Monday, July 11, 2011

Dorpfeld's Theory on Odysseus' Cave


'Port of Nydri' acrylic on canvas by Peter kreet
 Dorpfeld Street was named after a 19th cent. archaeologist who  held the view that Lefkade and not Ithaca  was the home of the Trojan hero Odysseus. This viewpoint is reasonable as according to Homer his kingdom consisted of Lefkade, Corfu, Kefellonia Lefkade , Ithaca  and possibly also Zakynothos. There is evidence to support this theory although in recent times it has fallen out of favour.

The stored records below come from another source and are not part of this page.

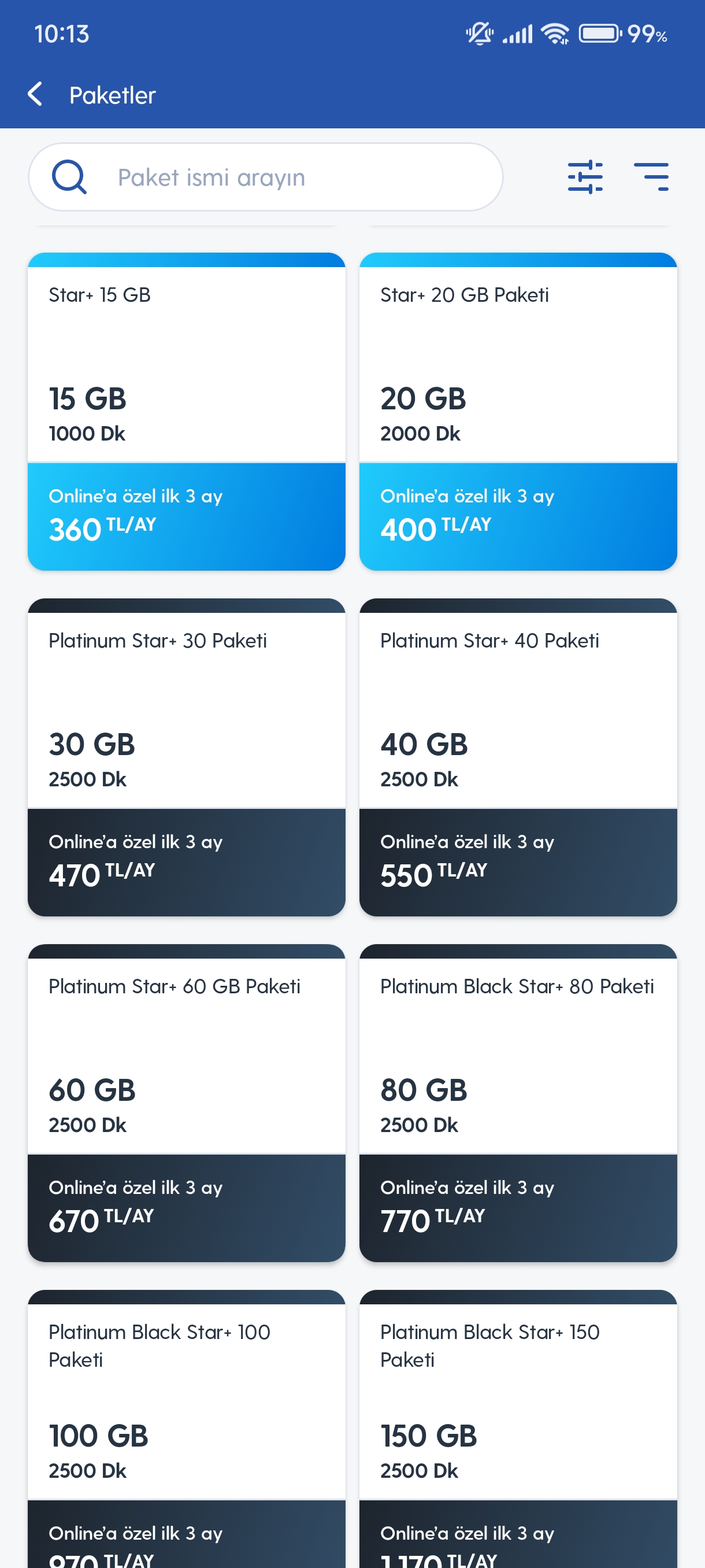Tap the muted bell status icon
The width and height of the screenshot is (705, 1568).
479,34
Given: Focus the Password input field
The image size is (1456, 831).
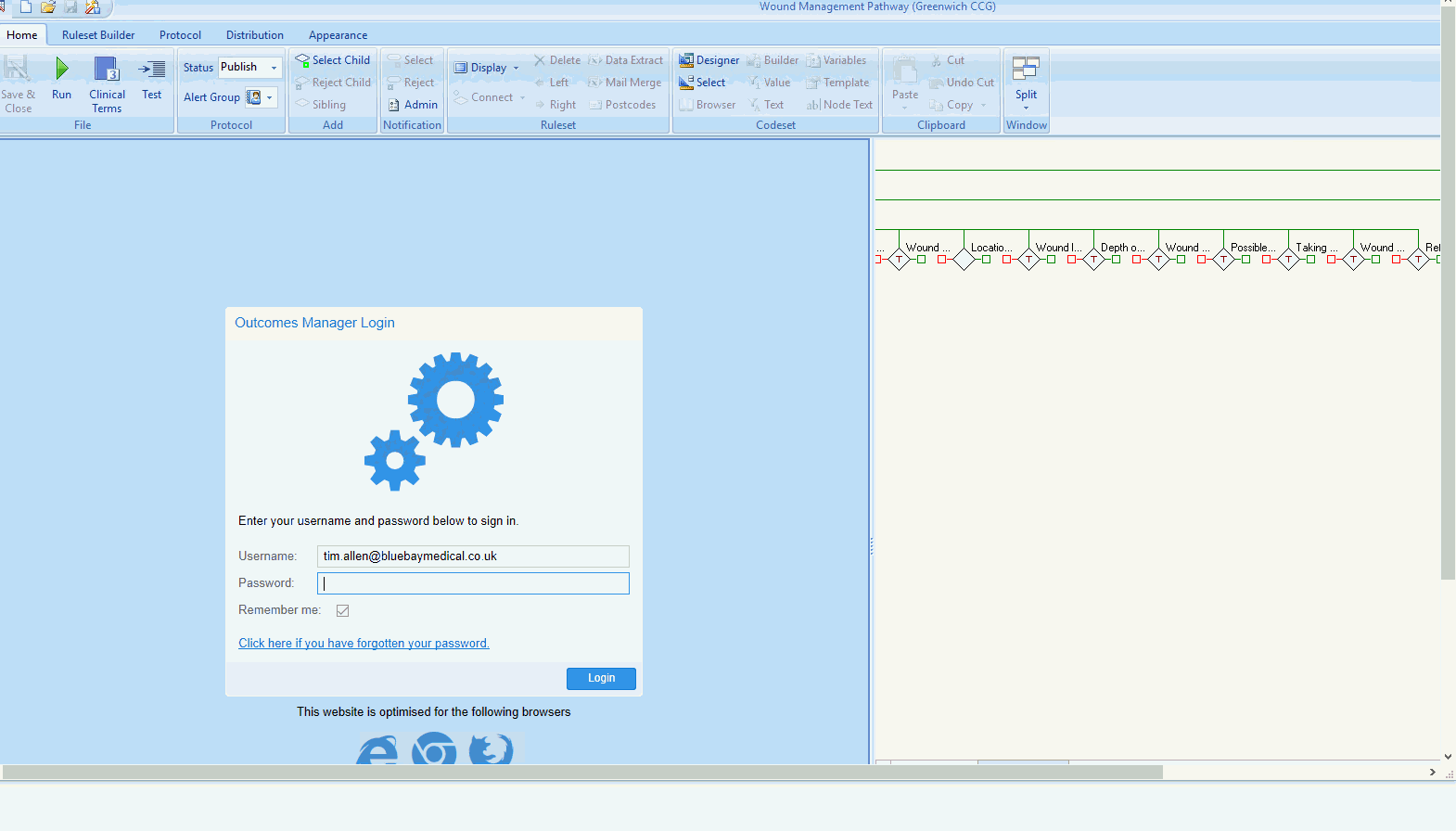Looking at the screenshot, I should [x=473, y=583].
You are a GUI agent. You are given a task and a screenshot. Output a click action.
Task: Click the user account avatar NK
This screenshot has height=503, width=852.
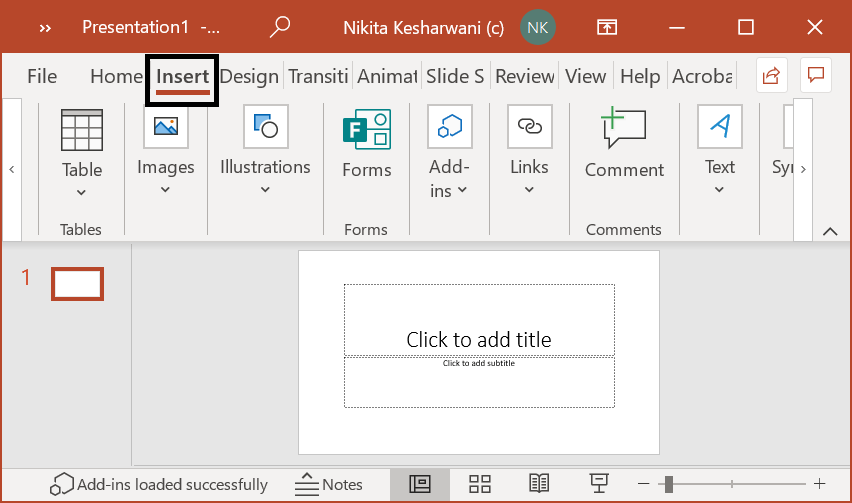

The result of all this is that I have decided to explore this part of the Ionian Island on a quest to try to find a likely cave that fits Homer's description. I had already spent a week on Ithaca without any positive results. Now I intended to work my way down the mountainous east coast of Lefkade. To date I have inspected a large cave complex south of the city, unfortunately the caves proved to have been highly modified in recent times, many interlinked with tunnels down which some had railway lines. My guess is that they were used during WWII by the Germans as some sort of ammunition supply depot.

Further down the coast I inspected a bronze age site and took a boat from Nydri to Meganisi to look at the Papanikolis caves. The Germans had used these also to hold a submarine and seemed unlikely to have been the site the kindly Phaeacians would have deposited Odysseus.

It seems reasonable to give a brief outline of Odysseus' trials over the ten years he took to return home from Troy. Unwilling to leave his wife Penelope and infant son but was persuaded to go and once there proved to be a highly skilled not only as warrior, but also an orator and cunning tactician, Odysseus came up with the idea of the Trojan Horse [ not in Homer].

On his homeward journey he fought off many perils such as the one eyed Cyclops, the witch Circe [ who turned men into pigs], the seductive Calypso and then Sirens' island where he had too block his ears with wax  to stop being seduced. His blinding of Cyclops angered Poseidon [god of the sea] resulting in the loss of all his companions. Eventually the Paeacians took pity on him and returned him to his home.On arrival he found his wife Penelope was being besieged by a hundred suitors, so disguising himself as a beggar and with the support of his son and Eumaios the swine herder killed them all.

Homer's Odysseus is one of the foundation books of western literature and the wonderful think is even two thousand seven hundred years later is still in print.

Sirens Isle  acrylic  on canvas  Peter Kreet

Saturday, July 9, 2011

Montebello Atom Bomb Testing

Not many people today believe me when I tell them that in the 50s I was required to walk around the ship I was serving on off the West Australian coast ,giga counter in hand to take radiation readings. Every four hours a crew member would set off in his typical tropical rig of tongs, shorts and sometime singlet to do the readings.The British Government carried out atomic testing on Montebello Island just off the Australian coast near Derby . Little or no concern what ever that such activity posed any form of health risk was considered.Our Federal government at the time assured the general population that all safety measures were in place. No white gloves, mask or safety helmet  nothing in fact was even considered necessary. I have no idea how many seaman if any ever suffered any side effects from this exposure as most would be dead  by now time heals everything. All this of course sounds like agent orange in Vietnam fiasco also claimed to be harmless. The important thing now for every Australian is to make sure such  political spin never see the light of day again.

Friday, July 8, 2011

Eclipse

A few months ago southern Tasmanian was treated a beautiful eclipse, often the colours in such events boarder on the sublime. In this painting I have tried to capture the feeling of midnight lit at first by bright moonlight that suddenly  veiled by some hidden hand. The topic was quite difficulty as to how to enliven the painting with moonlit trees while showing the eclipse.